STATED PROBLEM: Extract the rows that run from the line containing "Click the JWT" through the line containing "Action: point(71,84)", copying them exactly and including both of those lines.

* BEGIN DATA LISTING *

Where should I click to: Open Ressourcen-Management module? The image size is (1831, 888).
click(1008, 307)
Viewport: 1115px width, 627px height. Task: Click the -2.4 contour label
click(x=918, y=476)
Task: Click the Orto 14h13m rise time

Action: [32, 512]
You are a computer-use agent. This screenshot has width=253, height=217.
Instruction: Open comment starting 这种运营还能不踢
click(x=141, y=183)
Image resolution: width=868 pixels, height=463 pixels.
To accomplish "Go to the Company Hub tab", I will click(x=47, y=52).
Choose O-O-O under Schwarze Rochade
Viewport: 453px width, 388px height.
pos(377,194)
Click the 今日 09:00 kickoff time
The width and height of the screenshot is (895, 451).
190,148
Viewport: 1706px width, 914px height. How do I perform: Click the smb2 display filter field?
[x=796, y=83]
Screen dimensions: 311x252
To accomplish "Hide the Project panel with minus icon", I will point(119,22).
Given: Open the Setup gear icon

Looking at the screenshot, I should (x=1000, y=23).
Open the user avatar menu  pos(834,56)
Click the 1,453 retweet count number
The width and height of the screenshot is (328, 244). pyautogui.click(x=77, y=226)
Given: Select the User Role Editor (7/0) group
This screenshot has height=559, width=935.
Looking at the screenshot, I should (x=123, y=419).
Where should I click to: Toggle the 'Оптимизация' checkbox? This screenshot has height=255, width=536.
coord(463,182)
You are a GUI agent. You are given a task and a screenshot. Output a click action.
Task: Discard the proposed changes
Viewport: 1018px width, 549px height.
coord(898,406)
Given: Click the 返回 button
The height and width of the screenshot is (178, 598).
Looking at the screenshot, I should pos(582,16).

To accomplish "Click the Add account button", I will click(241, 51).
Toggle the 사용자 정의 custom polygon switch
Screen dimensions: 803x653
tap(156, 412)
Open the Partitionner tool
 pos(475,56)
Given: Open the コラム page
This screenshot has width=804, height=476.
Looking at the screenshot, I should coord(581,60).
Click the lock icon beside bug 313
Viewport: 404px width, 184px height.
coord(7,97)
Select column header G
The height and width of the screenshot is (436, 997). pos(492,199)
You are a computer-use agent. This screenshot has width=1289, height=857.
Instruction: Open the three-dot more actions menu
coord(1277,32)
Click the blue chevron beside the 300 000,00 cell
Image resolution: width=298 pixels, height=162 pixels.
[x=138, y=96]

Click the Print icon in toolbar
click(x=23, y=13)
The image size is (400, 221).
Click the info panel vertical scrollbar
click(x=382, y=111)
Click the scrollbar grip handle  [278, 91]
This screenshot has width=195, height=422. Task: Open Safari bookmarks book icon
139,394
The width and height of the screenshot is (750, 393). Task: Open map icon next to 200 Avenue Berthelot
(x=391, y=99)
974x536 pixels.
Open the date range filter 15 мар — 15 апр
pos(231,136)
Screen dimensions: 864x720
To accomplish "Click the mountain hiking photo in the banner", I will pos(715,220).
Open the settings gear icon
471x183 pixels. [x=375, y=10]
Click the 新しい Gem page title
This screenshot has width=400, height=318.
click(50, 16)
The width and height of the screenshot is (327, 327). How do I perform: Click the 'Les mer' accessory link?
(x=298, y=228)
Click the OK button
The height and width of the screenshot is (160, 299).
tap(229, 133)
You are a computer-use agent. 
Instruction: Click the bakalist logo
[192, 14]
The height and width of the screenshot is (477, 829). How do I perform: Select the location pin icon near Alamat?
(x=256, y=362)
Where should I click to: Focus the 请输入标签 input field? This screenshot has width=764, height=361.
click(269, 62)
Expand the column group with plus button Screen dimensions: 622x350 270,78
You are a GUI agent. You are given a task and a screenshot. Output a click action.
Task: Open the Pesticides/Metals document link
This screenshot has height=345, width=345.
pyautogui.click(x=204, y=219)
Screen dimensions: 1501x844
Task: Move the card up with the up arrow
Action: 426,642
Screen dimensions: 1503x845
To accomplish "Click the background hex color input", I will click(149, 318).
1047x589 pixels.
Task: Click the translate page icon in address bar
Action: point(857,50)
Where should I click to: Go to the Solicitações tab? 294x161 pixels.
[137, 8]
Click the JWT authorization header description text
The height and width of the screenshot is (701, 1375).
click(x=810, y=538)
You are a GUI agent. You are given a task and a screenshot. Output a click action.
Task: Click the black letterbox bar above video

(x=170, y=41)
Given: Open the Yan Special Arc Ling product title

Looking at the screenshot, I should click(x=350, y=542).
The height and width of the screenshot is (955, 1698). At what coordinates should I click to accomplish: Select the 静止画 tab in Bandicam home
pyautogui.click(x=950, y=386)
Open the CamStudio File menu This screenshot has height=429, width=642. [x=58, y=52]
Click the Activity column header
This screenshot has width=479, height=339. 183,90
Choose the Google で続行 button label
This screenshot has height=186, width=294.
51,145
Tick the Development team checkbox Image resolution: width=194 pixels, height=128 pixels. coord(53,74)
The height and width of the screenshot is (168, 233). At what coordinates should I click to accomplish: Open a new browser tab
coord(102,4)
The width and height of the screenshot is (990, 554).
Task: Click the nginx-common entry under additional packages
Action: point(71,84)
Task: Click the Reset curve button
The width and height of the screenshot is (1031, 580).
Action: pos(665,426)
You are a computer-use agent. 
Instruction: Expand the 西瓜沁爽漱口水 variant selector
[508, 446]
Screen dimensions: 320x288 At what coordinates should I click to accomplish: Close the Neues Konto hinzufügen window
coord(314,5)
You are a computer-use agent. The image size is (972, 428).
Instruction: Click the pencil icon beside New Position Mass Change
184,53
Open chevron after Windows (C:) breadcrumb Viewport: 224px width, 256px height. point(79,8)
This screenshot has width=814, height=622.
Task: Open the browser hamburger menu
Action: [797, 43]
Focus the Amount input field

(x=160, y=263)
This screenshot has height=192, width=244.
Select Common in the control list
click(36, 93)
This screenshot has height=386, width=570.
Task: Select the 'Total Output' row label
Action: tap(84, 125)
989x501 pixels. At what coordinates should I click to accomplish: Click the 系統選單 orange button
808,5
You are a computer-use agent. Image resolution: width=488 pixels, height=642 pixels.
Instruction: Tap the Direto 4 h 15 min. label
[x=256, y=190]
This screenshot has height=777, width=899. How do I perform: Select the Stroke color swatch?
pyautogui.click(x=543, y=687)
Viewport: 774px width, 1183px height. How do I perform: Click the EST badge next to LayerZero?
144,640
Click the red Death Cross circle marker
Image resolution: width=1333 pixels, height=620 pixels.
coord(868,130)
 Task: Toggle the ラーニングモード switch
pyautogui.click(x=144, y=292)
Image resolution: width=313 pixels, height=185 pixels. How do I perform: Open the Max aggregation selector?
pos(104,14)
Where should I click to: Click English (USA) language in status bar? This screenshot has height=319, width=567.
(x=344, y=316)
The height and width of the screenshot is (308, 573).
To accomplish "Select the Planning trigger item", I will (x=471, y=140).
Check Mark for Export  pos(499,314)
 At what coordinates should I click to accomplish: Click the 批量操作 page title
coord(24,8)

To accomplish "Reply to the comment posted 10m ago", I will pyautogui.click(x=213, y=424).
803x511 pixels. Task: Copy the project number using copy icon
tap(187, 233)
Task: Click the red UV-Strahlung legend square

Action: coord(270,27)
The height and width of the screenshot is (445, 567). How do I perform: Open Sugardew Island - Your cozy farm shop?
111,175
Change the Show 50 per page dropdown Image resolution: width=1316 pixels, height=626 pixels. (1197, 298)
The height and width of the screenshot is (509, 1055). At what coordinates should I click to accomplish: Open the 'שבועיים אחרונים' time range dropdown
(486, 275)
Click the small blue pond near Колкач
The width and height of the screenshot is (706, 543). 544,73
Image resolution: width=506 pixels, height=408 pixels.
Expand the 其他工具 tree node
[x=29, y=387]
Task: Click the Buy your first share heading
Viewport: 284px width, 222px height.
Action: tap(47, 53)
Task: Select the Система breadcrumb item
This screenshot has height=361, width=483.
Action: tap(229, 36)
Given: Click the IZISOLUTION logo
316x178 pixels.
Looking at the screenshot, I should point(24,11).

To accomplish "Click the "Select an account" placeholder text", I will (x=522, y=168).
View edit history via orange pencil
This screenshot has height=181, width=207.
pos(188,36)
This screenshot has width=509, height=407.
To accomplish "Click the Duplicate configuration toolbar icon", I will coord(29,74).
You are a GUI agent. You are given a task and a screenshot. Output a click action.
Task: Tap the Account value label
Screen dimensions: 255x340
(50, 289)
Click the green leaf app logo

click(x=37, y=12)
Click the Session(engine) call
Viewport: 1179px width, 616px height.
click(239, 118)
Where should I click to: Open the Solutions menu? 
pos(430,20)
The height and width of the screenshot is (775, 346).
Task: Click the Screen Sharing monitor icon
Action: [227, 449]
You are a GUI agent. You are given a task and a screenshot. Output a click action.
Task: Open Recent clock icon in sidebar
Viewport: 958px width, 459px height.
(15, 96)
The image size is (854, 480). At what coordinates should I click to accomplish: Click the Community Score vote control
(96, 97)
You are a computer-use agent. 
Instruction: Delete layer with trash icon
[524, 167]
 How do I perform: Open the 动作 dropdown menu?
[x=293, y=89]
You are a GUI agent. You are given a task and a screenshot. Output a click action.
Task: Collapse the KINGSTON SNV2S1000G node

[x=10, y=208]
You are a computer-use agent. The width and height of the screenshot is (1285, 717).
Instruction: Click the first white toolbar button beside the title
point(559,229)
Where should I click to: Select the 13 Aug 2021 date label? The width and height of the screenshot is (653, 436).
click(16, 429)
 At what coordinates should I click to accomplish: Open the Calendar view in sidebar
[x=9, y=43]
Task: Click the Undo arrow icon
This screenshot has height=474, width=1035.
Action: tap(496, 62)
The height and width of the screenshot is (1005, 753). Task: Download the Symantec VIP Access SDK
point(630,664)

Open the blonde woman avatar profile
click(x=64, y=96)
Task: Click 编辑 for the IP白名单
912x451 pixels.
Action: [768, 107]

* END DATA LISTING *

WRITTEN SOLUTION:
Click the JWT authorization header description text
The height and width of the screenshot is (701, 1375).
click(x=810, y=538)
You are a GUI agent. You are given a task and a screenshot. Output a click action.
Task: Click the black letterbox bar above video

(x=170, y=41)
Given: Open the Yan Special Arc Ling product title

Looking at the screenshot, I should click(x=350, y=542).
The height and width of the screenshot is (955, 1698). At what coordinates should I click to accomplish: Select the 静止画 tab in Bandicam home
pyautogui.click(x=950, y=386)
Open the CamStudio File menu This screenshot has height=429, width=642. [x=58, y=52]
Click the Activity column header
This screenshot has width=479, height=339. 183,90
Choose the Google で続行 button label
This screenshot has height=186, width=294.
51,145
Tick the Development team checkbox Image resolution: width=194 pixels, height=128 pixels. coord(53,74)
The height and width of the screenshot is (168, 233). At what coordinates should I click to accomplish: Open a new browser tab
coord(102,4)
The width and height of the screenshot is (990, 554).
Task: Click the nginx-common entry under additional packages
Action: point(71,84)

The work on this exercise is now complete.